» **TASK TO COMPLETE**
Wherever "German" occurs in the entries, copy the line that holds it.

[DATA TO USE — start]

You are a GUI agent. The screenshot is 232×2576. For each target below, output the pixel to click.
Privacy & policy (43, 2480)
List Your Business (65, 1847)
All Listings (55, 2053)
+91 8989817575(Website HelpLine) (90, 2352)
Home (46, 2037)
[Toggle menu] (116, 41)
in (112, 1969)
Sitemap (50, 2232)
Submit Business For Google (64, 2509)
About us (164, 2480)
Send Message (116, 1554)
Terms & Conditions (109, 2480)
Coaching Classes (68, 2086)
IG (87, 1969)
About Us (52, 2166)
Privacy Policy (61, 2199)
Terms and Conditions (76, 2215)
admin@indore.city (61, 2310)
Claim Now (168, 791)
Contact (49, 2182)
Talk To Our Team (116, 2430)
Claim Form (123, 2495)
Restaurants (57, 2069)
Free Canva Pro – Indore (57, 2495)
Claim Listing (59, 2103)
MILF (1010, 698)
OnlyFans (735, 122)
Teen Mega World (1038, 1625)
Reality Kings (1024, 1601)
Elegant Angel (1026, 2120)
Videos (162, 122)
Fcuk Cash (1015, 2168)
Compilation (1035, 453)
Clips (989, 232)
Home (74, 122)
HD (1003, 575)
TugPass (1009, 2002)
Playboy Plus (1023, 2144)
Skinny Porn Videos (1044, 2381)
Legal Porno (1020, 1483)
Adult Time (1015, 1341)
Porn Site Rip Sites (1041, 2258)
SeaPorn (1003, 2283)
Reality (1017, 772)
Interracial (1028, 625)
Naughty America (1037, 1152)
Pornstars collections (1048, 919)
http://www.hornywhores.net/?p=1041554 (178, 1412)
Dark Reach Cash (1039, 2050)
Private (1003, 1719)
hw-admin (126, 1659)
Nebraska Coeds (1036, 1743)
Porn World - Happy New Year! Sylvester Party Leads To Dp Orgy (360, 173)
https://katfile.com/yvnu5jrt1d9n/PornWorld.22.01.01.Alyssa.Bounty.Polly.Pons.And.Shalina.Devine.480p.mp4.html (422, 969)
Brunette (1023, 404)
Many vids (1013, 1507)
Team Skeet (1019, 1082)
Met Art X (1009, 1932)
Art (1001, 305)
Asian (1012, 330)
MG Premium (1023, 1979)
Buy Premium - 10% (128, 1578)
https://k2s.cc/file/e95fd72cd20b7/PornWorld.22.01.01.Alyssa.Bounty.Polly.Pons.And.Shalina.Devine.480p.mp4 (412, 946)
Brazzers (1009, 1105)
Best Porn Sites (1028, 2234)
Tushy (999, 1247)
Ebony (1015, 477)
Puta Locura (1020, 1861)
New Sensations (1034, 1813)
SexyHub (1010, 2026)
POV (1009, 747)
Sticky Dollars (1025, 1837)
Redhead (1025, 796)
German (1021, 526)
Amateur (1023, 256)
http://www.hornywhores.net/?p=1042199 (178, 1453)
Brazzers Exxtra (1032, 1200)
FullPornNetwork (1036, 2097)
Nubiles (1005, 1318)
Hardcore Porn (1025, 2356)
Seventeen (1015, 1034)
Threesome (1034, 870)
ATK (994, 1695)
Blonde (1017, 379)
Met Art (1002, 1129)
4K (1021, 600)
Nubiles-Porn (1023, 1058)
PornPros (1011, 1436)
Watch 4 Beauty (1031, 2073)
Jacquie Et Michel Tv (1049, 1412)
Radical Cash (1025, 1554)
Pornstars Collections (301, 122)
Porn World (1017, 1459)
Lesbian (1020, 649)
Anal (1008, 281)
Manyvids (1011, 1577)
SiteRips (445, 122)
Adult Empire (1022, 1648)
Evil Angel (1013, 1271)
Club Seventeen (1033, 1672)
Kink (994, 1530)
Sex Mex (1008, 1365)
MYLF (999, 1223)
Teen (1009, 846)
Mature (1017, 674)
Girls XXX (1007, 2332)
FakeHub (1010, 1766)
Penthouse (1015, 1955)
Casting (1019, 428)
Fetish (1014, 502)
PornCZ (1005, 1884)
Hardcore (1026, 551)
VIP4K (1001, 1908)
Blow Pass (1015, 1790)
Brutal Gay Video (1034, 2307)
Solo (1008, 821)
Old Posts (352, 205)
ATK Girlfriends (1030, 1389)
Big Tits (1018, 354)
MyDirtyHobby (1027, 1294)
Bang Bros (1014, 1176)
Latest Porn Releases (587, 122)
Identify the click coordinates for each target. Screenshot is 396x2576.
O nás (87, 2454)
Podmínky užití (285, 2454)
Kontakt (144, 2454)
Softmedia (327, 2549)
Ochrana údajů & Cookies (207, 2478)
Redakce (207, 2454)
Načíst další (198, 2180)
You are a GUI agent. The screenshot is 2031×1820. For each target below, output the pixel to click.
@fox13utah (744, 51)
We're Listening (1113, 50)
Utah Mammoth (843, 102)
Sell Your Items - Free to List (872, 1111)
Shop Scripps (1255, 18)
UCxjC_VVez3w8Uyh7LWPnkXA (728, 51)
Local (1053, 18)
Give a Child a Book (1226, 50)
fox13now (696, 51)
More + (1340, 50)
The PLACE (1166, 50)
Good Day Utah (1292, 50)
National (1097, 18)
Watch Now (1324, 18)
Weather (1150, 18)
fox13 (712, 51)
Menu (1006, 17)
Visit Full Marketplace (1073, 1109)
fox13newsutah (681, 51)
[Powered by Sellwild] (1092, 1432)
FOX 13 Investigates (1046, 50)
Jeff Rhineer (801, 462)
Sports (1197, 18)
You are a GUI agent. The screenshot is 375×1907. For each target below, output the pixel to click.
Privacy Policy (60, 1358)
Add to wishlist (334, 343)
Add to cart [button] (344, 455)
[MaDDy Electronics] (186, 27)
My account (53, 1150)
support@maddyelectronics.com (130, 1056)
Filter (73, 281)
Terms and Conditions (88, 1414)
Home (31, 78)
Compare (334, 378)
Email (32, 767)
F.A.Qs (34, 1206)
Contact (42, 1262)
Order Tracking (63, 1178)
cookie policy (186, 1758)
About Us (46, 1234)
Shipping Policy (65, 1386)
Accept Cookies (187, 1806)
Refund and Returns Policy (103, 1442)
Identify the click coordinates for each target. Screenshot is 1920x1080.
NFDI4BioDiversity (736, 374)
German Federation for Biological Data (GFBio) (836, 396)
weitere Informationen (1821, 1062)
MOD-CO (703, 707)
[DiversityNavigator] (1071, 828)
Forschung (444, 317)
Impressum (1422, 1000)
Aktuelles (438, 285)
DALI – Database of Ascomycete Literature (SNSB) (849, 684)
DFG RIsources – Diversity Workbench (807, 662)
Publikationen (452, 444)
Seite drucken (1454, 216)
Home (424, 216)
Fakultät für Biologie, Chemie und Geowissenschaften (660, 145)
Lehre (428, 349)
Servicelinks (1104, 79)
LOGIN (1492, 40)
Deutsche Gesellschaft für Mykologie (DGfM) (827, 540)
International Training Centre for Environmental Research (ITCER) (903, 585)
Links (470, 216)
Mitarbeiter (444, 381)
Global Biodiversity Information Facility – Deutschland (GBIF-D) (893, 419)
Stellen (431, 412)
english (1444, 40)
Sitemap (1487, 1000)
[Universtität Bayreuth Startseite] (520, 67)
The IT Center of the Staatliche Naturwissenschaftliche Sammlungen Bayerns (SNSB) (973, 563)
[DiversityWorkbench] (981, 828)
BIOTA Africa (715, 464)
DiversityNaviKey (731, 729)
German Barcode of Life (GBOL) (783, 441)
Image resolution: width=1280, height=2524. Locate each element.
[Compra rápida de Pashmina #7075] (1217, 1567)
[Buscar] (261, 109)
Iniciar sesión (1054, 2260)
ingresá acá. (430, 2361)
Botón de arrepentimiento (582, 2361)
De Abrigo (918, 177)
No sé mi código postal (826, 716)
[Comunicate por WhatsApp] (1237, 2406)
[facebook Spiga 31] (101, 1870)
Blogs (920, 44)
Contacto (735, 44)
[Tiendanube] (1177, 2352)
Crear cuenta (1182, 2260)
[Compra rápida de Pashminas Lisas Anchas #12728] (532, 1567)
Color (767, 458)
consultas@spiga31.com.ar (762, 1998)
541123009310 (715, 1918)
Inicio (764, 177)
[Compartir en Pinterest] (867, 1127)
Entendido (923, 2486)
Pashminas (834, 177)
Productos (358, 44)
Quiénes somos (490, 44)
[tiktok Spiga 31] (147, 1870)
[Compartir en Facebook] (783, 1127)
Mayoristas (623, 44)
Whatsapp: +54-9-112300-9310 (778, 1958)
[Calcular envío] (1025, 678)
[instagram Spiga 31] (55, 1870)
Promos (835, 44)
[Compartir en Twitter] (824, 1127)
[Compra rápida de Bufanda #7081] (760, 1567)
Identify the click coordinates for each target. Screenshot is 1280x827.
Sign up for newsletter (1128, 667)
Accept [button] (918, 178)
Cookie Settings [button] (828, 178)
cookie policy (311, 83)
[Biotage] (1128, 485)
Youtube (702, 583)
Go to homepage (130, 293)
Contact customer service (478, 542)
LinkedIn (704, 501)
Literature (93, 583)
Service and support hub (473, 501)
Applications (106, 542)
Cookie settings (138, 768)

[DATA TO USE — finish]

» **WRITTEN ANSWER**
German (1021, 526)
German Federation for Biological Data (GFBio) (836, 396)
German Barcode of Life (GBOL) (783, 441)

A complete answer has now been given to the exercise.